Rob and Janine live in New Zealand with their three kids. Their oldest child, Daryl-Ann, 9, has cerebral palsy and microcephaly. She is severely disabled, and requires 24-hour care. Almost four years ago, Rob and Janine made the drastic decision to stunt Daryl-Ann’s growth, using prescribed high doses of hormones to speed up puberty and closing the growth plates at the end of long bones, like legs and arms, sooner. Rushing Daryl-Ann through an early puberty means she will never grow to her full adult height. Here, Janine writes about making that decision.
Deciding on Growth Attenuation Treatment for Daryl-Ann was easy. Probably one of the easiest decisions we’ve had to make for her.

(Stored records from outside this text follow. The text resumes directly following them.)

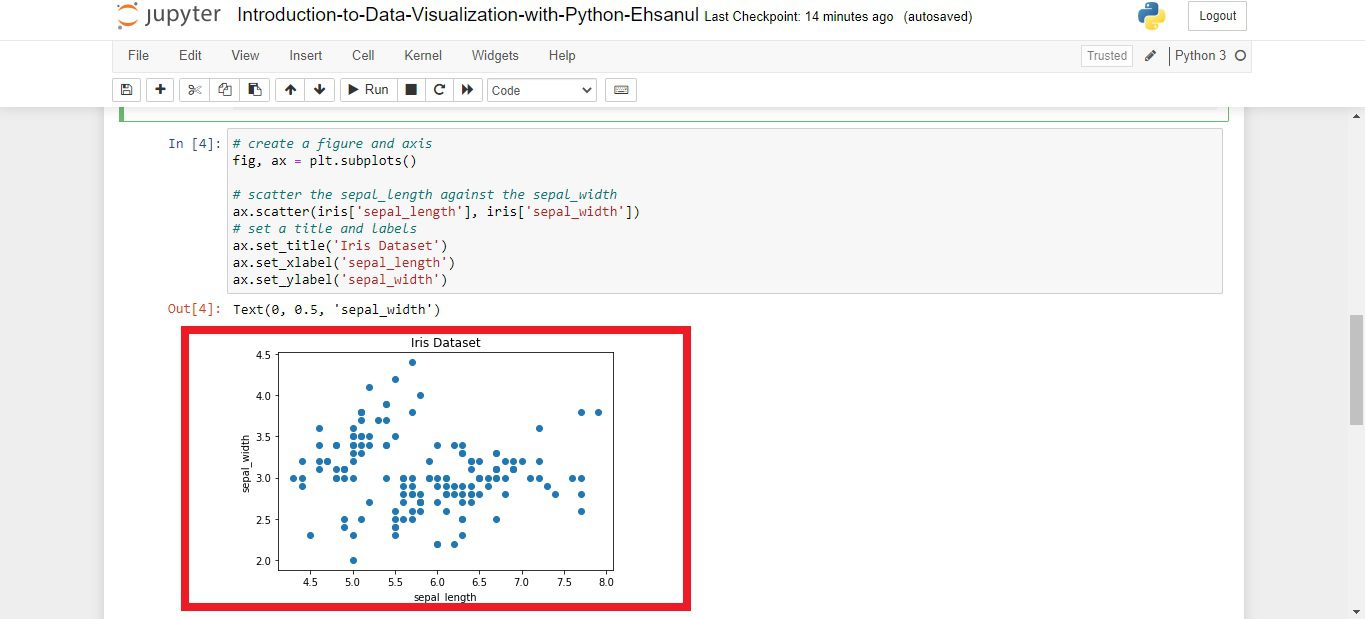Restart the kernel
This screenshot has width=1365, height=619.
coord(439,89)
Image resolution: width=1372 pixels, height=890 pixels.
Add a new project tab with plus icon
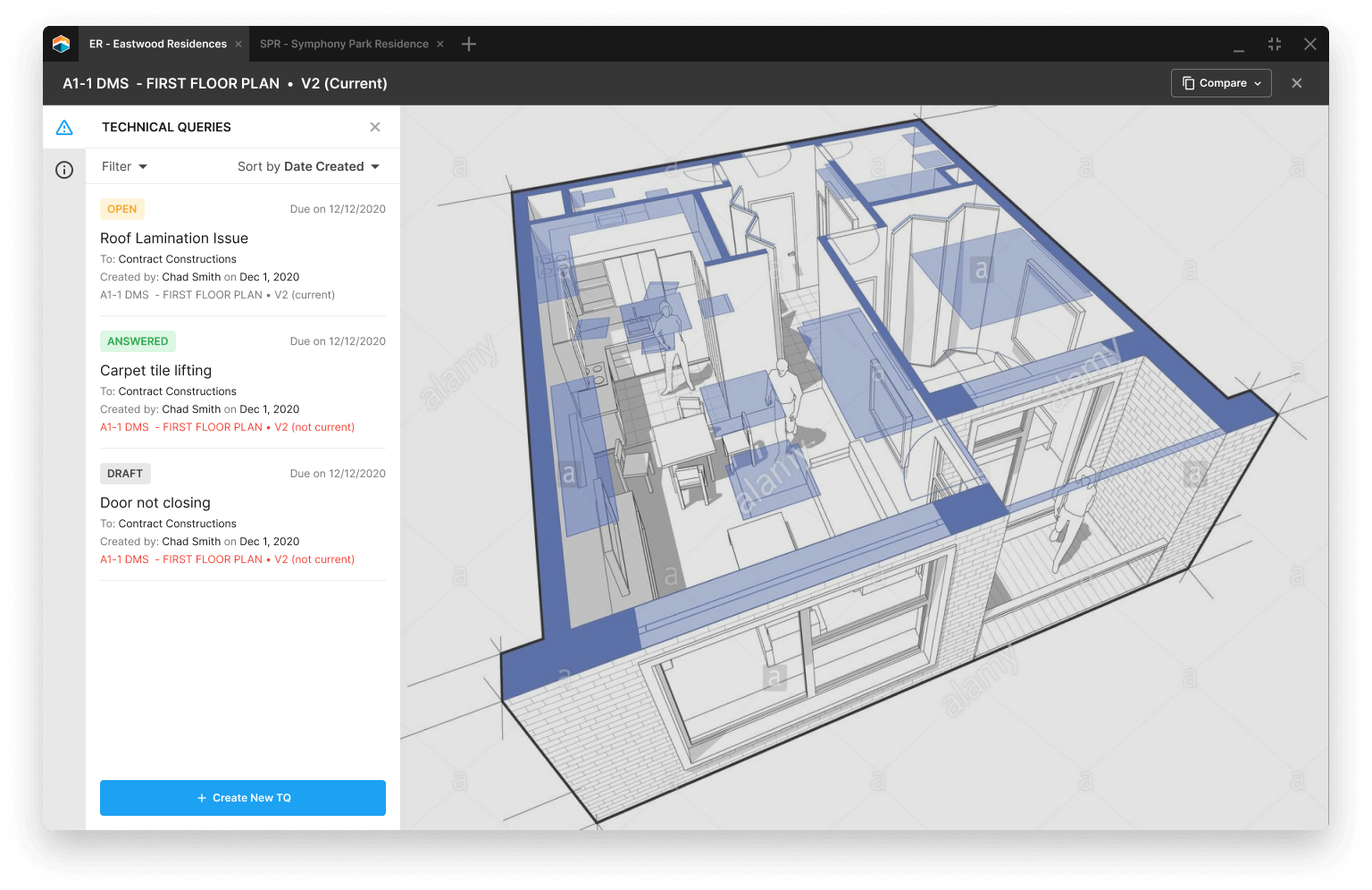pyautogui.click(x=469, y=44)
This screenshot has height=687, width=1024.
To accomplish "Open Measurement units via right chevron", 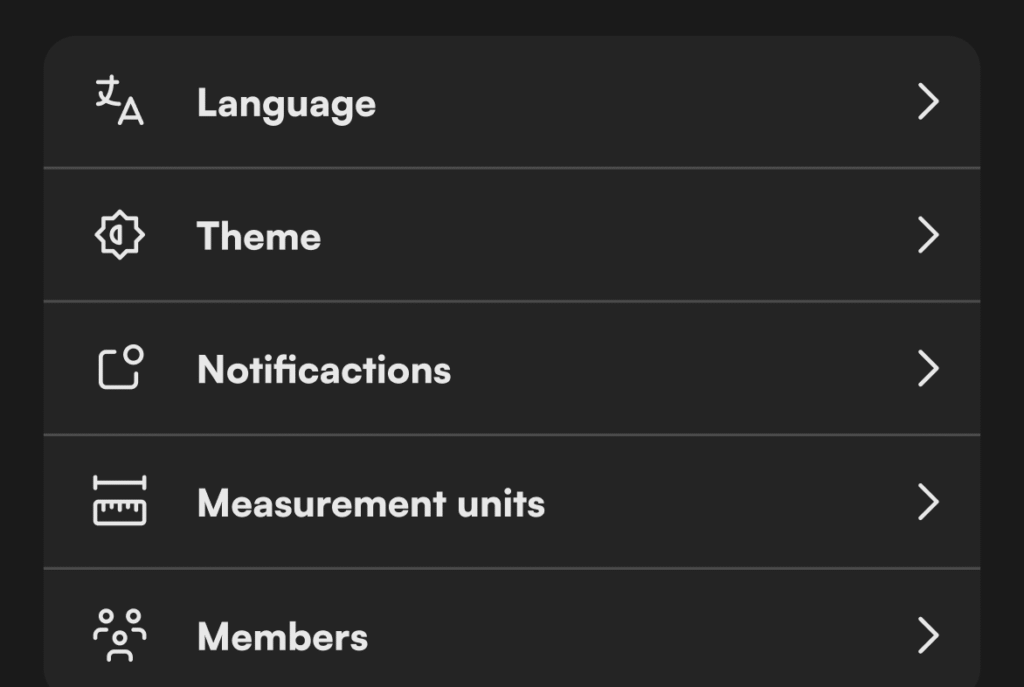I will 929,502.
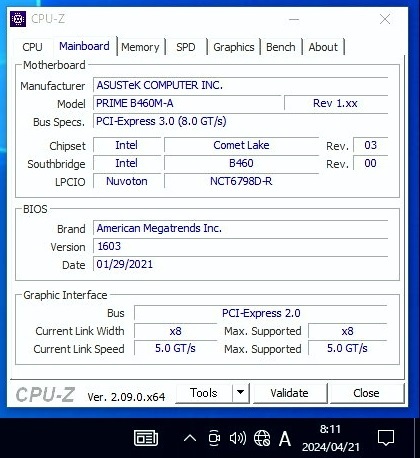Image resolution: width=420 pixels, height=458 pixels.
Task: Click the IME input mode A indicator
Action: pos(285,438)
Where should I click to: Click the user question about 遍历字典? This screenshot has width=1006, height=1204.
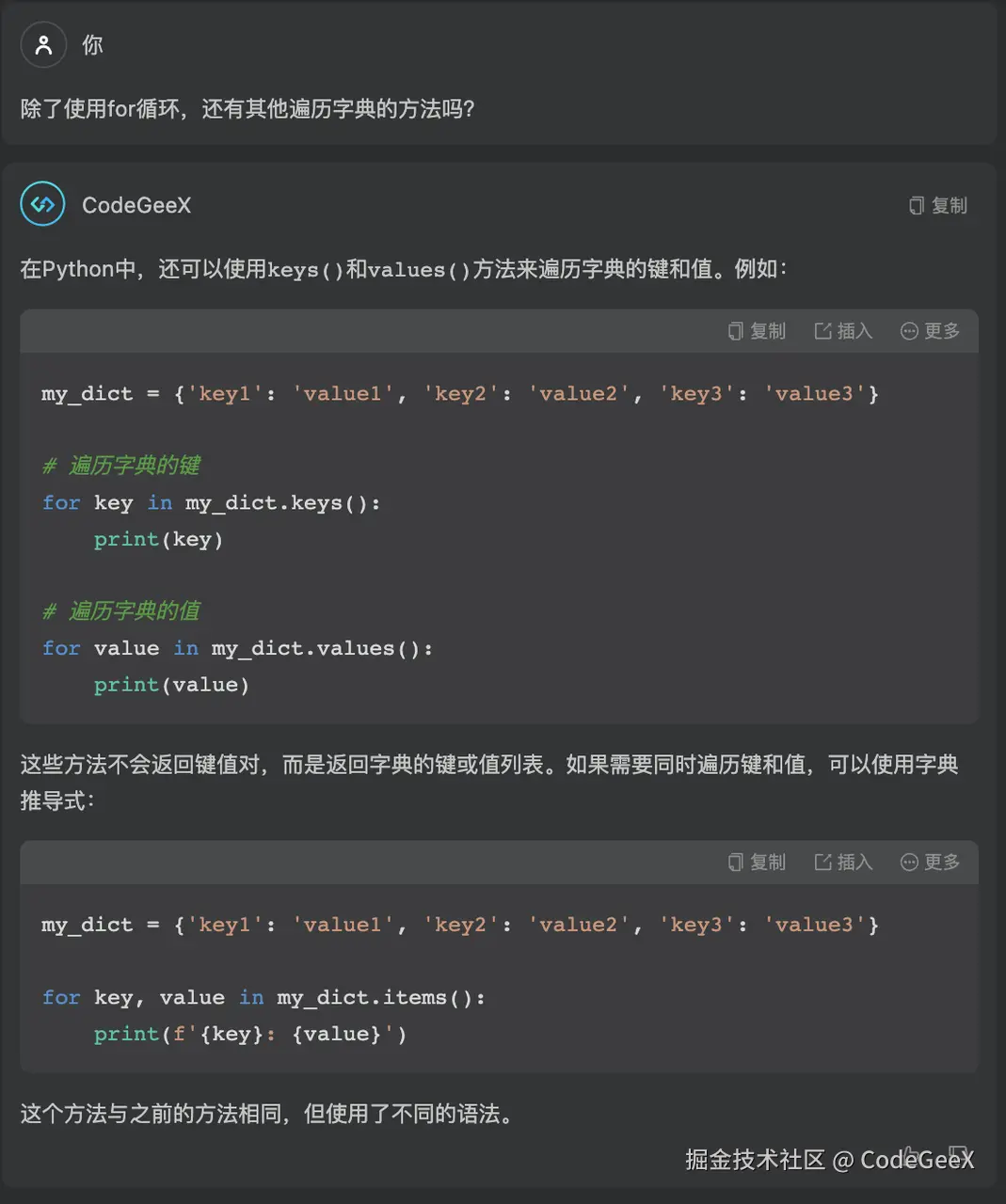247,109
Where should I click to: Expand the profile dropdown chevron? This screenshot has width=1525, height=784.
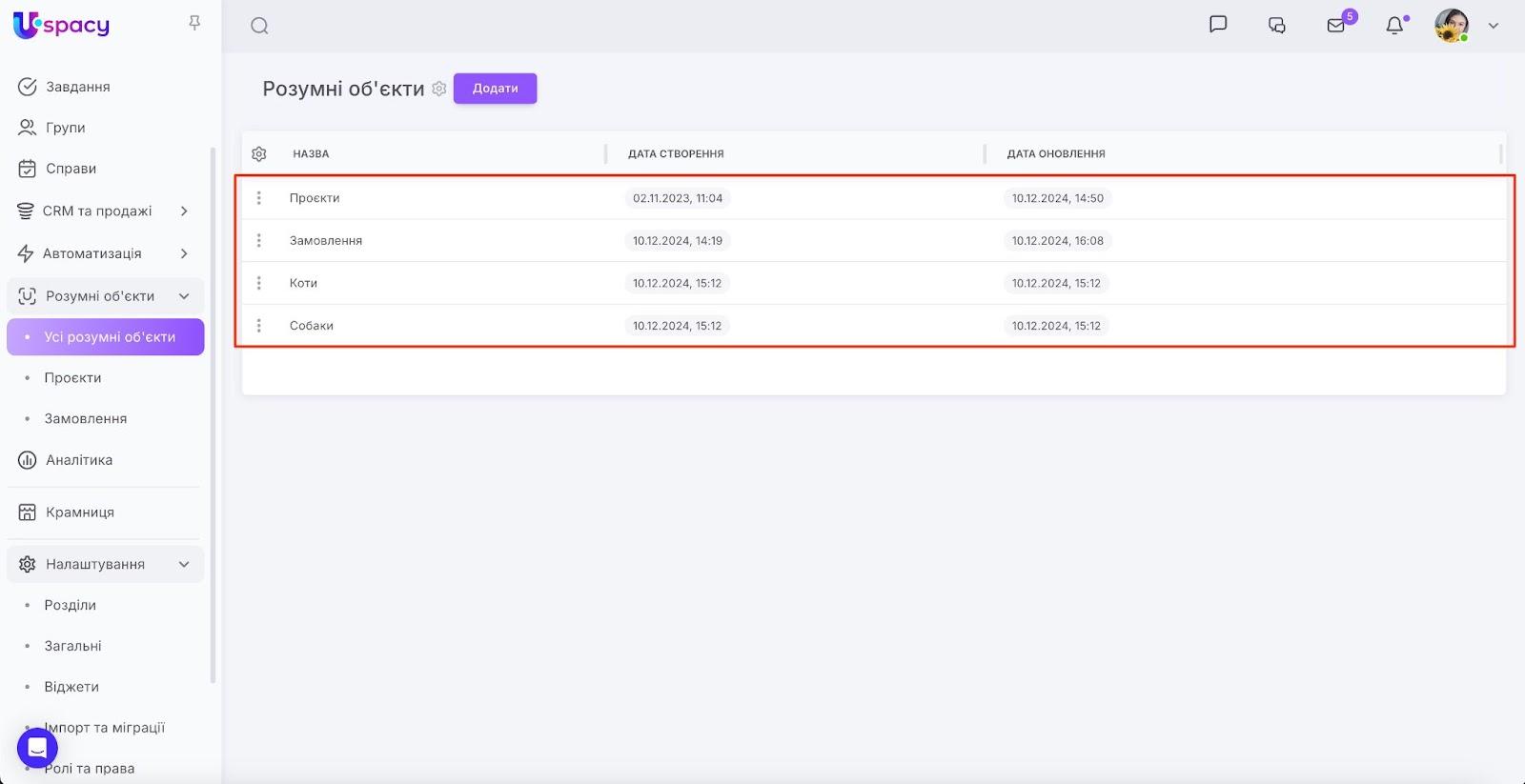click(x=1494, y=26)
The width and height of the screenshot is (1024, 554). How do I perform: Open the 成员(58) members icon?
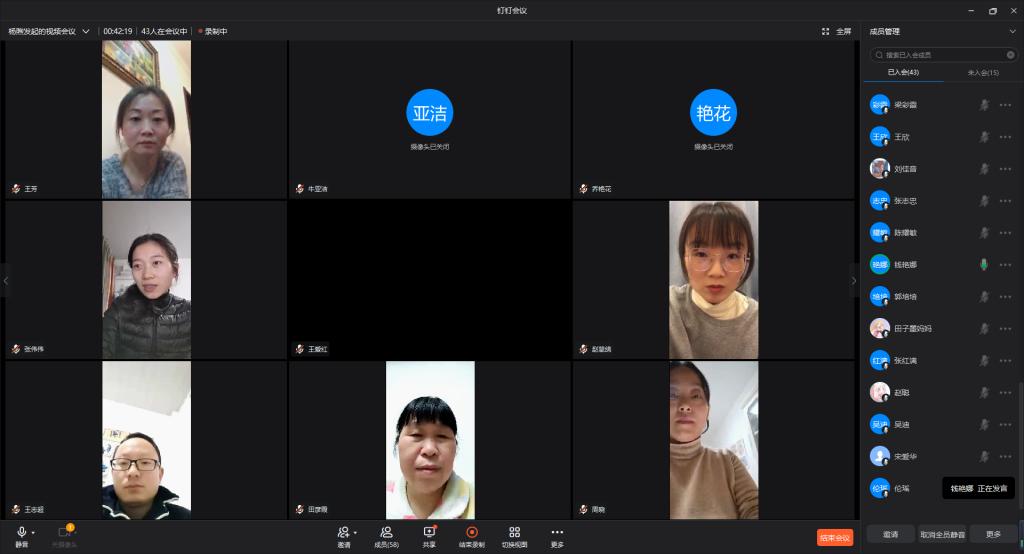click(x=386, y=532)
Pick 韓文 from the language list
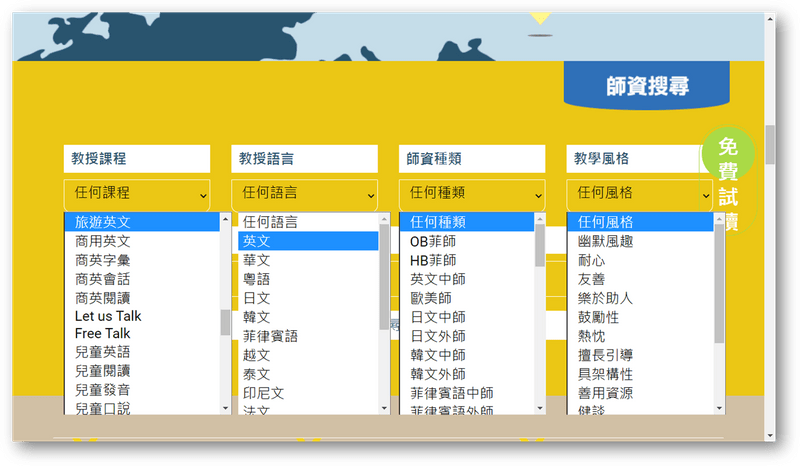800x466 pixels. tap(256, 316)
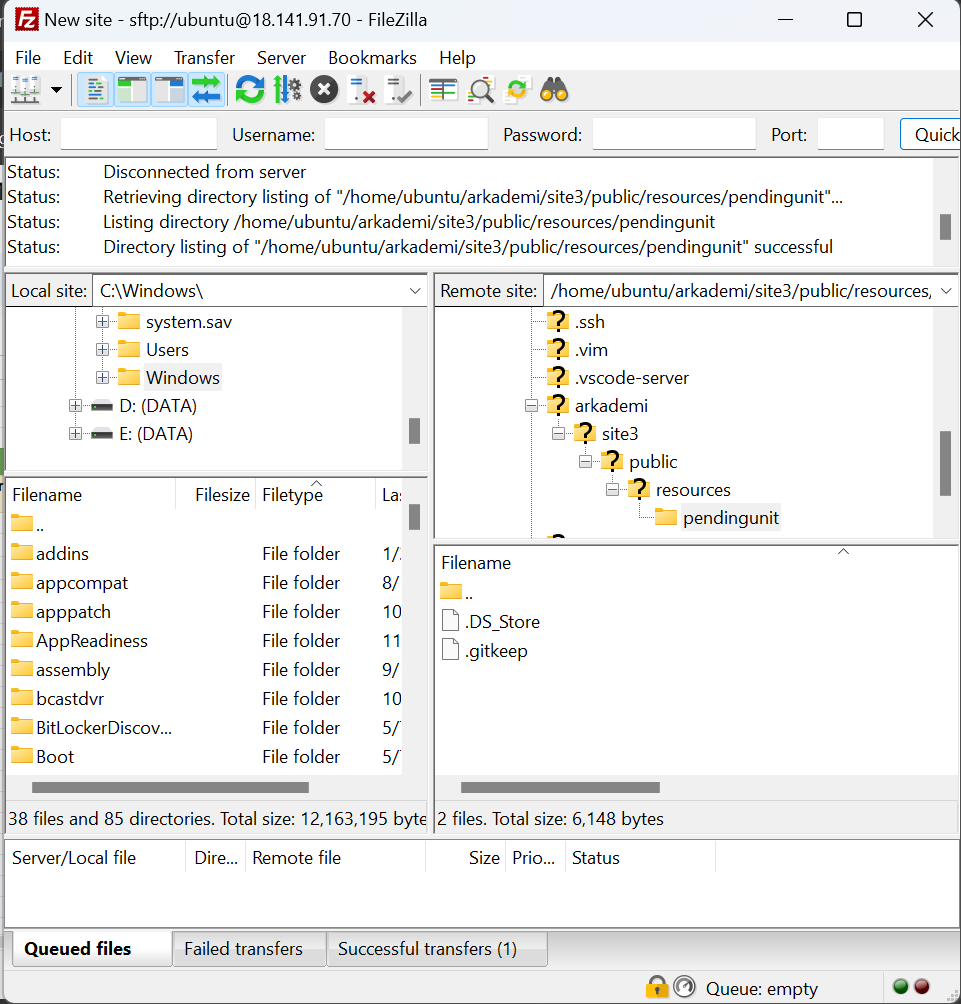
Task: Toggle display of the message log
Action: tap(95, 89)
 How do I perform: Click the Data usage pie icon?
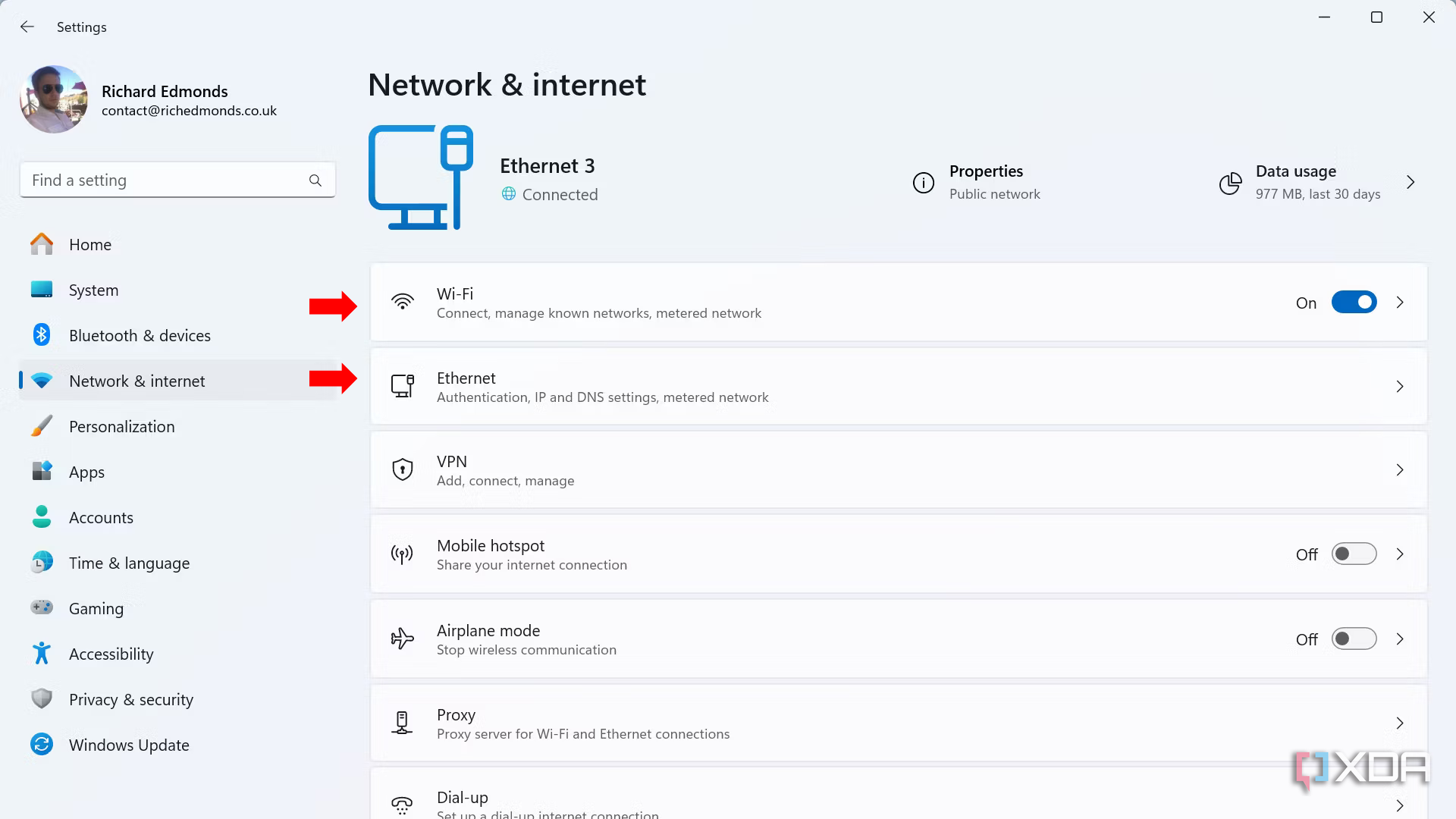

We were already having to put her into various forms of equipment, not only to help her access her world, but also to keep her body as straight as possible to maintain her ranges.
Without normal movement, she would never get back any range of movement once it was lost through contractures – permanent shortening of a muscle or joint due to being too tight for too long.
This would lead to her being contorted… just like all the ‘grown-ups’ with severe cerebral palsy. We knew from people with cerebral palsy who could talk just how painful all the therapy can be – the physio, the surgery, the discomfort from simply sitting or standing.
Perhaps our view was simplistic, but we’ve still learned nothing to change it. Why should Daryl-Ann suffer to grow larger?
Her injury, her disability, was due to misadventure at birth. This whole situation was just not fair from the day she arrived in this world, grey and lifeless.